Safety research of light water reactor pressure vessels in the Federal Republic of Germany (FRG) is presently focused on validation programs based on fracture mechanics concepts which study irradiation embrittlement, pressurized thermal shock, and cyclic crack growth under operating conditions. Crack initiation values derived from the JR-curve could be confirmed as reliable material property to enable transferability of results from small specimen testing to complex structures.
For validation of irradiation surveillance practice, trepans were taken from a forged shell course of a commercial reactor pressure vessel wall to compare material degradation of the wall with that of the surveillance specimens and to establish properties through the thickness of the wall. The experimentally determined amount of reduction in toughness of the vessel wall depends strongly on the orientation of the specimens with respect to the main forging direction of the hot formed material. The degradation of the material with respect to transition temperature shift and upper shelf energy drop in Charpy impact tests could not be predicted conservatively on the basis of the existing trend curves in the U.S. Code of Federal Register.

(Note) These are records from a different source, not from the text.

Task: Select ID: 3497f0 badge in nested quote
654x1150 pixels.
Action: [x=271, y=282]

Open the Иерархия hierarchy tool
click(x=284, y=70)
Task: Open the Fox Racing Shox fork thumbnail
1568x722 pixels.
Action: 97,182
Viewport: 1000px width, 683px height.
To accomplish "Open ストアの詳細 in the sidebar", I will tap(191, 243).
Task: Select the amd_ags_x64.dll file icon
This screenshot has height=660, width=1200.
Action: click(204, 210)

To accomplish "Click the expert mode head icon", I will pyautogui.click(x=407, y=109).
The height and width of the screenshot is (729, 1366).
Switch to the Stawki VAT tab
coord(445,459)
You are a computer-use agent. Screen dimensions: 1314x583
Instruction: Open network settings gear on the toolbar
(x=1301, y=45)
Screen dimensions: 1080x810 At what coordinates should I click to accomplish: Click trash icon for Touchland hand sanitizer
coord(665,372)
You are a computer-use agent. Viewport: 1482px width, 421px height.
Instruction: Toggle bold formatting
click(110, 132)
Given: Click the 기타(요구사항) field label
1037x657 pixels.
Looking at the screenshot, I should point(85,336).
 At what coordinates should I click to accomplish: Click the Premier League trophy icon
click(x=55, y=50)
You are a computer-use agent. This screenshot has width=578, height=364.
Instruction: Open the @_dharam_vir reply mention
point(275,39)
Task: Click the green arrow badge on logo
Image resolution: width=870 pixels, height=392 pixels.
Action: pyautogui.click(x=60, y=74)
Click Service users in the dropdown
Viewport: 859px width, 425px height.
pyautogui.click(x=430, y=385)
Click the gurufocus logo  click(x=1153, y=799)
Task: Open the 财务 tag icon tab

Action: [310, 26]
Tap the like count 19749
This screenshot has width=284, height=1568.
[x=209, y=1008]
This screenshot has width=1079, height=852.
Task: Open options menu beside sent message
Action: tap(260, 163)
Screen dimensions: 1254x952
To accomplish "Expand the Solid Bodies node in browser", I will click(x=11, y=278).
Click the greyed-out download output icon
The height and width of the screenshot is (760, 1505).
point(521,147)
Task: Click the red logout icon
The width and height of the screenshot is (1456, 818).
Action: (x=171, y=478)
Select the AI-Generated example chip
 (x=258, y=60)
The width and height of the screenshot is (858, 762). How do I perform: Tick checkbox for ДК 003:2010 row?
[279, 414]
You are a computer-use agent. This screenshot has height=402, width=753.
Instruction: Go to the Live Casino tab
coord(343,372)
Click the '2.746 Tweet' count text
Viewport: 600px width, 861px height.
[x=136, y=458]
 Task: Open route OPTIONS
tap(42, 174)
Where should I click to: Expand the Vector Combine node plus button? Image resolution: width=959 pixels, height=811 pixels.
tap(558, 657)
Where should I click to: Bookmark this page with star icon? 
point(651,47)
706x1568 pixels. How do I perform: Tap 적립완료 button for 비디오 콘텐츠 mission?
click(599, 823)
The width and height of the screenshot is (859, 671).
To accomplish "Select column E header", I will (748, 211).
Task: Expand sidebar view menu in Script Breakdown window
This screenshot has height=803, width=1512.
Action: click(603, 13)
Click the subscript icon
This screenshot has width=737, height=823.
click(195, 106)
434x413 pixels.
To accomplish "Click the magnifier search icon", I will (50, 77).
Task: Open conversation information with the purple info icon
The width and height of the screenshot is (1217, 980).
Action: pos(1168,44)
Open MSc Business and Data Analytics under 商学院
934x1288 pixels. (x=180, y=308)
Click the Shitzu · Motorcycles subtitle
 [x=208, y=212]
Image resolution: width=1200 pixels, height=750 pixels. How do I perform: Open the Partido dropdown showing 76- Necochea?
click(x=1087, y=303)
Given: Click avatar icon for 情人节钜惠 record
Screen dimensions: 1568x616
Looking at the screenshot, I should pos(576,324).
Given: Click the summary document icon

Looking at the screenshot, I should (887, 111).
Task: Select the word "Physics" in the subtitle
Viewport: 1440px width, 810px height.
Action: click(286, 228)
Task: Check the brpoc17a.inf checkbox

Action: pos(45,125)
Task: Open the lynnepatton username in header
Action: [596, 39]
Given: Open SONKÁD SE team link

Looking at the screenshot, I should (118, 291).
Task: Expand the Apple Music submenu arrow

On the other hand, the gradient of embrittlement measured in short distances from the inner to the outer surface of the vessel wall is much less and therefore less important than assessed in the proposed revision of the U.S. Code.
Archive material representing the shell course from which the trepans were taken was irradiated in test reactors in the United States and the United Kingdom. The irradiated archive material shows a lower degradation than the vessel wall of the commercial reactor.